From floating pools to slimy superfood harvesters and improbable orbital launch devices, here are some of our favorite wacky crowdfunding concepts.
Crowdfunding platforms like Kickstarter and Indiegogo attract boatloads of offbeat money-raising projects. Some are outright jokes, some are truly bizarre, and some get successfully funded even though they seemed doomed to fail.
It's been decades since people could swim in New York's rivers. But that could change with the successful funding of Plus Pool, a swimming pool floating on the East River.
Offering stunning cityscape views, the cruciform pool would have a filtration system in its walls to clean thousands of gallons of river water per day. A second Kickstarter campaign to realize this unique leisure facility netted more than $270,000 in July. If prototype tests go well, New Yorkers could be river swimming in summer 2016.
You love playing the links, but you can't afford a golf cart hovercraft. Well, how about riding this electric board from hole to hole?
The GolfBoard is like a motorized skateboard that's designed to carry golfers and their clubs around the course. It's billed as an experience like surfing or snowboarding, and there are three models in development with various payload capacities. The low-impact boards are being offered on Kickstarter for $3,350, where a campaign is about halfway to its $100,000 goal.
In early 2011, a Twitter user suggeste Detroit use part of its budget to build a statue of RoboCop, the cyborg protagonist of the 1987 Paul Verhoeven film. Mayor Dave Bing didn't exactly embrace the idea, but it got legs on Kickstarter, raising more than $67,000.
Last week, the nearly complete statue finally arrived in the city.

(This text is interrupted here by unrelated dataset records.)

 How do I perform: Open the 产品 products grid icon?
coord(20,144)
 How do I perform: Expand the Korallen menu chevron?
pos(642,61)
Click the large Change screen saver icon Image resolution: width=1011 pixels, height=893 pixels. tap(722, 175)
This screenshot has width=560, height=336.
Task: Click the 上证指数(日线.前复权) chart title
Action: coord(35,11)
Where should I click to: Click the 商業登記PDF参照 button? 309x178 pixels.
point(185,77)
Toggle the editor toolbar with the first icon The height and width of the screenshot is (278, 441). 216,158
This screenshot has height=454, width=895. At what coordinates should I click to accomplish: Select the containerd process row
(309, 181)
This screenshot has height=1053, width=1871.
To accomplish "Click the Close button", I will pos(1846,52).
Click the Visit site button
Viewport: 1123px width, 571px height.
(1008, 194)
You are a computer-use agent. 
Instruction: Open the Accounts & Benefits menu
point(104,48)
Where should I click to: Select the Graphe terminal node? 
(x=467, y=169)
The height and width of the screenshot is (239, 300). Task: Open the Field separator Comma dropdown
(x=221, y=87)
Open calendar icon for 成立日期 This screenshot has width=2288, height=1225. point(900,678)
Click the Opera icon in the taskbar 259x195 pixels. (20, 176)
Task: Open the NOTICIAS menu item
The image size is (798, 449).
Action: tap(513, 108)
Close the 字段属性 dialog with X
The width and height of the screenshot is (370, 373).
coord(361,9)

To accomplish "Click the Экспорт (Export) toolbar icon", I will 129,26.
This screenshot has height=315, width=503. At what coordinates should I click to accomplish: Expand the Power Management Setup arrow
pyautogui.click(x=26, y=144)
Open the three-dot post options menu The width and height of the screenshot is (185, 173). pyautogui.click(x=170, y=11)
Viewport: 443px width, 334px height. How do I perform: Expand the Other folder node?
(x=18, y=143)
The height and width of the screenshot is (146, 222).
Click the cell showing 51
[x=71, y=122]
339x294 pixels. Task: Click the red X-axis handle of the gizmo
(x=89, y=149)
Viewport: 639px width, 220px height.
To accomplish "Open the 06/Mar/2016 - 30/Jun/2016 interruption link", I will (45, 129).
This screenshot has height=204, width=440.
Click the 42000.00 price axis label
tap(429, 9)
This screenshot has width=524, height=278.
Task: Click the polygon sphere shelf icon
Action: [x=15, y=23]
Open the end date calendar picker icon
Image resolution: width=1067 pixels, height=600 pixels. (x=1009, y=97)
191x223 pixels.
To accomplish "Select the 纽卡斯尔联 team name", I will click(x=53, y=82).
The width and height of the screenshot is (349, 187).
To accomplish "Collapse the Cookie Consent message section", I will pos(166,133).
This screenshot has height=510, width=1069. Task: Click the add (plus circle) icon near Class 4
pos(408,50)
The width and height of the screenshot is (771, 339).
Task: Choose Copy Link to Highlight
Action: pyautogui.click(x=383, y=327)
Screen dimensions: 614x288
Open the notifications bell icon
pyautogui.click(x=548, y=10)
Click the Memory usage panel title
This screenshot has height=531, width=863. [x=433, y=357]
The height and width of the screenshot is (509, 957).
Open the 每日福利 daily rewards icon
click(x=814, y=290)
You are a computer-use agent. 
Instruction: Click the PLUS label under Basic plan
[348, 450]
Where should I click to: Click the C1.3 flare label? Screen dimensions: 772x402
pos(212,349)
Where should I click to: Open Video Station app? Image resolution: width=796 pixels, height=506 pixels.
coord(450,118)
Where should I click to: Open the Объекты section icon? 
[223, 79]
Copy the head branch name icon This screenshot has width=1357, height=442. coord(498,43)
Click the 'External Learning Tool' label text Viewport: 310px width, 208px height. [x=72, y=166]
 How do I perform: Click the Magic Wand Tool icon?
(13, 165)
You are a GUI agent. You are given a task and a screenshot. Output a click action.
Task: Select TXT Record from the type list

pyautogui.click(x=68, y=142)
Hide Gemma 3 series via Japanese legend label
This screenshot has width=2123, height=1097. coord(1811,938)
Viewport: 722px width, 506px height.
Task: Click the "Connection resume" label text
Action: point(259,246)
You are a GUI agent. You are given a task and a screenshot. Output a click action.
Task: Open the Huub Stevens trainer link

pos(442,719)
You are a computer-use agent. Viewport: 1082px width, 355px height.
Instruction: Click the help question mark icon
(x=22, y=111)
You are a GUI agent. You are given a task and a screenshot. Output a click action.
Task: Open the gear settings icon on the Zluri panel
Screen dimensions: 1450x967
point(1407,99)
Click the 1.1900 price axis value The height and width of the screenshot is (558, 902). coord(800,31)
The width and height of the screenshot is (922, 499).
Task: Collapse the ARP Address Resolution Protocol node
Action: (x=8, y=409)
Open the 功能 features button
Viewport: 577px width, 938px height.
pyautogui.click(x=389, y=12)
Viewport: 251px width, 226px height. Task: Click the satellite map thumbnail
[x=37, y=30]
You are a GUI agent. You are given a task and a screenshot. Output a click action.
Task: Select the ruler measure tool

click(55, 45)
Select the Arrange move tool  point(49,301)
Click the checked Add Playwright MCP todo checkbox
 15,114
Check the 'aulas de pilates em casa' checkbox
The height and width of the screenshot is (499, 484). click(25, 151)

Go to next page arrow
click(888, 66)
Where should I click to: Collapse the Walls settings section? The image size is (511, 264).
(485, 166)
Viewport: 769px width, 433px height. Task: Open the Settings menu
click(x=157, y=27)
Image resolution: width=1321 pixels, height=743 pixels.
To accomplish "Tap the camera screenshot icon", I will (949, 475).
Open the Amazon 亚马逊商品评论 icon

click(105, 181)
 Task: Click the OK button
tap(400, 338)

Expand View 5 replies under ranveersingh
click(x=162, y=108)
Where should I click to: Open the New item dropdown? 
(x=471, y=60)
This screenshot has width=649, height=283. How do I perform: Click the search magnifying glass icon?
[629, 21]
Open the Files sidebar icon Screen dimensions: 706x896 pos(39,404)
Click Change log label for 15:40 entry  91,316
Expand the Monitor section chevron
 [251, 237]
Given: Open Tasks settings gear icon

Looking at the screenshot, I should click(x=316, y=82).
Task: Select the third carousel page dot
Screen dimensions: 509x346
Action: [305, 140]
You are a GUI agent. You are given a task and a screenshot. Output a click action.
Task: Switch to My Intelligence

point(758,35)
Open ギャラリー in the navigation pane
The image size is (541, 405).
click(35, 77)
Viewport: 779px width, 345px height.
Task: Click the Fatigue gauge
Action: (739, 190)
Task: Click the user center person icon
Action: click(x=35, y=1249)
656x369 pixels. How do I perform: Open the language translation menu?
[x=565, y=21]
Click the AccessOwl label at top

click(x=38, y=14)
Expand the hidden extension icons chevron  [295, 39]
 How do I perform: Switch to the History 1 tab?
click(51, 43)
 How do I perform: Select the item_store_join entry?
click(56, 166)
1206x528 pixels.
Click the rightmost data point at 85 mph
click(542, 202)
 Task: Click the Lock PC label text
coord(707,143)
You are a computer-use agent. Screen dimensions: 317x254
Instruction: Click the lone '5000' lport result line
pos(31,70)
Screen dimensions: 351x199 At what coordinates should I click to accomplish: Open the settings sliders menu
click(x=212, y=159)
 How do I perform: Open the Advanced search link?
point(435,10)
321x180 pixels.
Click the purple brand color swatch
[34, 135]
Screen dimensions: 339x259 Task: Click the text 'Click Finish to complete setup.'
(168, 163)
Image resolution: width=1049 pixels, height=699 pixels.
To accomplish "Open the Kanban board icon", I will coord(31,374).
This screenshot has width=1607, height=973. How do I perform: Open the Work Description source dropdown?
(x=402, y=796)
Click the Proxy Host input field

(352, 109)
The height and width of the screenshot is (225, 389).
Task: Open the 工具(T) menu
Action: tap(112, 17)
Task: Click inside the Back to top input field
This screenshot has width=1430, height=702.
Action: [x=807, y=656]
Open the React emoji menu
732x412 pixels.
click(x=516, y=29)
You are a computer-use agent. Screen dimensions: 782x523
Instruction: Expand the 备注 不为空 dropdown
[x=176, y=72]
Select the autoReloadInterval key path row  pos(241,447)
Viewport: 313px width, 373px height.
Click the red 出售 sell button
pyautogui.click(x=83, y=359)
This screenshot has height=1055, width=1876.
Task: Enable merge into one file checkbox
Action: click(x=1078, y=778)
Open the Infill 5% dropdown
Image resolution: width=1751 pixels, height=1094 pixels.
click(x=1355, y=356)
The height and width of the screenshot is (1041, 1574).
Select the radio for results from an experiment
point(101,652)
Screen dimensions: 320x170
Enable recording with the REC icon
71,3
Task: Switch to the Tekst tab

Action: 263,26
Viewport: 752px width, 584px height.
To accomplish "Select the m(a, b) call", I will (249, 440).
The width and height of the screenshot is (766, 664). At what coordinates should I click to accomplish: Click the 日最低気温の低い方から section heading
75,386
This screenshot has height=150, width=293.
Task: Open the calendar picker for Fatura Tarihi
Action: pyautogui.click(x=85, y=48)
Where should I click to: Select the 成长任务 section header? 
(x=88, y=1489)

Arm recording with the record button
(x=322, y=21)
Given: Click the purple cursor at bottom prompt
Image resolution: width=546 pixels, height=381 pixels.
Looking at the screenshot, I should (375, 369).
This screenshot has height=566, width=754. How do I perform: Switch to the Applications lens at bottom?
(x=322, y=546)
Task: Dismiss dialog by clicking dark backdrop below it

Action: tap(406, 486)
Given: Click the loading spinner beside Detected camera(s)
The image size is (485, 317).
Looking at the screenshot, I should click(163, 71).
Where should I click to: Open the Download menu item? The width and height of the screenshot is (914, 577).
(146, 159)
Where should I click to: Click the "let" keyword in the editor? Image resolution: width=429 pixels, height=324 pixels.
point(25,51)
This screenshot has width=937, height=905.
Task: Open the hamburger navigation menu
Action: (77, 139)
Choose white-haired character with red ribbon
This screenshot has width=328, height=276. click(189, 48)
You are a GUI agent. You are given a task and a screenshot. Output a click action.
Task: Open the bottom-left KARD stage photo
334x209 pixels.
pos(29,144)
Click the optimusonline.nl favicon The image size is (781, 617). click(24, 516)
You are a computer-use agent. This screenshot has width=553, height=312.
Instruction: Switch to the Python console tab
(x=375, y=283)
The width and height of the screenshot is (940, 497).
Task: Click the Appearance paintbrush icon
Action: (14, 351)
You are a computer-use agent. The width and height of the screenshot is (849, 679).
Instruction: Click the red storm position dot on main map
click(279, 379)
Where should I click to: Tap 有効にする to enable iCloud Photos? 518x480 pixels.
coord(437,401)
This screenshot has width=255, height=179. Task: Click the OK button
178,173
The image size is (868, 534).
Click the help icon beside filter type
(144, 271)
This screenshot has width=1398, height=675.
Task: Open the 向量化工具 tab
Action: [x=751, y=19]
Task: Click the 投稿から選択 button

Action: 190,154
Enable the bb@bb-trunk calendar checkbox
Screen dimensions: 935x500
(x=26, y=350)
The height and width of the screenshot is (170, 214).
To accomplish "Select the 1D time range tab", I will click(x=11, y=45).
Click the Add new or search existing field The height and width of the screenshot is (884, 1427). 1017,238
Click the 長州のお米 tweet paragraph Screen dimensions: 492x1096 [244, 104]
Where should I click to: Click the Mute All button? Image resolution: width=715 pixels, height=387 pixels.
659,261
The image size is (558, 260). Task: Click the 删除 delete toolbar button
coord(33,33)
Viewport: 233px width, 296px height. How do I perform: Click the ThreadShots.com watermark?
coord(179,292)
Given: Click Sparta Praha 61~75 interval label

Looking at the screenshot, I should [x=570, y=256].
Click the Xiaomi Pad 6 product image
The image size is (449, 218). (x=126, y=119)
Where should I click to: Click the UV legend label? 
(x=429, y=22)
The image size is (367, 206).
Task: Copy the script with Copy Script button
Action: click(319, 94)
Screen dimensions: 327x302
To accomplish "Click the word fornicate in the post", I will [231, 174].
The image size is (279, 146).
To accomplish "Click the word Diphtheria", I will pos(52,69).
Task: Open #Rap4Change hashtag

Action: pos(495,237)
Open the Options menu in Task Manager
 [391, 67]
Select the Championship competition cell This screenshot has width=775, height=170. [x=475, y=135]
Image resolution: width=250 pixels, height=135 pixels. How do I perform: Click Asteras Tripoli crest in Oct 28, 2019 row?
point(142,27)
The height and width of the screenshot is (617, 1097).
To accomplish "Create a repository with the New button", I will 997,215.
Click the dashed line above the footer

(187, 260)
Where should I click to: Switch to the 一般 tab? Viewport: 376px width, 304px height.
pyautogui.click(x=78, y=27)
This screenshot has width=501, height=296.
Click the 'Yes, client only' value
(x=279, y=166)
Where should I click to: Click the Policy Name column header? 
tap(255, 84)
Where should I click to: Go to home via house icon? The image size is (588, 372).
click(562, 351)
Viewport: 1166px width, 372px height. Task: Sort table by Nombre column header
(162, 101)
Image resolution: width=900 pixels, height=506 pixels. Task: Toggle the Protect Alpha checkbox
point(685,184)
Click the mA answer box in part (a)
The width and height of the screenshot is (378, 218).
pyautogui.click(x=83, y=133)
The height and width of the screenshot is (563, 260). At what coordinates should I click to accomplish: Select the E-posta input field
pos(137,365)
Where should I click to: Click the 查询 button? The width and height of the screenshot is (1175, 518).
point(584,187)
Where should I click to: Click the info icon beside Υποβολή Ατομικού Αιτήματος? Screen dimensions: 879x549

It's slated for unveiling next year, when a remake of the film will hit theaters.
After news of an attempt to crowdfund construction of the Death Star, Rebel-minded organizers decided $11 million was needed to build an X-wing fighter and train a pilot.
The "Crowdfunding Rebel Alliance X-wing Squadron" bid attracted more than 600 backers and raised an astonishing $721,036. That was far short of the goal, but about $200,000 more than what the Empire loyalists coughed up for their battle station. Will there be a sequel to this epic funding fight?
You can't really be famous without your own statue, right? Well, here's a bright idea: Erect a colossal Steve Jobs statue in the San Francisco Bay Area. The flexible funding Indiegogo campaign is hoping to raise $50,000 for a life-size statue of Jobs, but it also dares to dream big: "if the campaign raises enough capital -- more than what we could conservatively hope to raise -- we'll aim for Statue of Liberty and Colossus of Rhodes proportions."
So far, the effort has drummed up about $630. Its backers get to keep that, minus the fees.
Artistic inspiration knows no limits. We should hardly be surprised, then, at artist Nate Page's campaign to raise $2,000 to fill his studio with 4 tons of gravel.
"Fill My Studio With Gravel" was renamed "Fill My Studio With Gravel and Come Visit," and that seems to have done the trick, with the goal met as the end of the campaign neared.
What would Page do with the gravel, you ask? Originally it was to reprogram Page's subconscious, but that was changed for a more sociable purpose. "Filling the space with gravel is one major component to draw and keep people hanging out in my studio," he writes.
Take that and party.
Forget trying it, or eating it regularly. Do you want to grow and harvest it yourself? Well, Spirulina Systems has raised more than $7,000 on Kickstarter toward selling harvesting kits that require air pumps, an aquarium, and other equipment, not all of which is included in the pledge rewards. A 10-gallon culture would yield about two tablespoons of the algae a week. Now, open wide!
Could twirling objects at high speed like a sling be an efficient, cheap method of launching cargo into space? The Slingatron is envisioned as a "railroad to space," a huge gyrating track that sends bulk cargo into orbit at speeds over 4 miles per second.
Although the Kickstarter campaign, organized by HyperV Technologies, wound up collecting more than $30,000, it fell far short of its goal of $250,000. Prototypes have been built, however, and work on this project may continue.
Fittingly, her name is Dorothy. This Ford commercial van has been retrofitted with armor plating to make it the perfect vehicle to chase tornadoes.
Three twister-crazy guys from Des Moines, Iowa, raised more than $5,400 on Kickstarter back in April to outfit the van, produce a Web series, and report on extreme weather systems. Fans are eager to see some action. What would the A-Team think?
How obsessed are you about your baby's health? Obsessed enough to check his or her urine against a massive database?
Well, now you can with Smart Diaper, a high-tech diaper that developer Pixie Scientific claims can track long-term dehydration, potential kidney problems, or urinary tract infections. Parents scan the QR code on the outside of the diaper and the data is sent to the cloud; results can recommend pediatrician consults if there's a potential problem.
Pixie has picked up some $21,000 of funding on Indiegogo but still faces hospital tests and FDA vetting.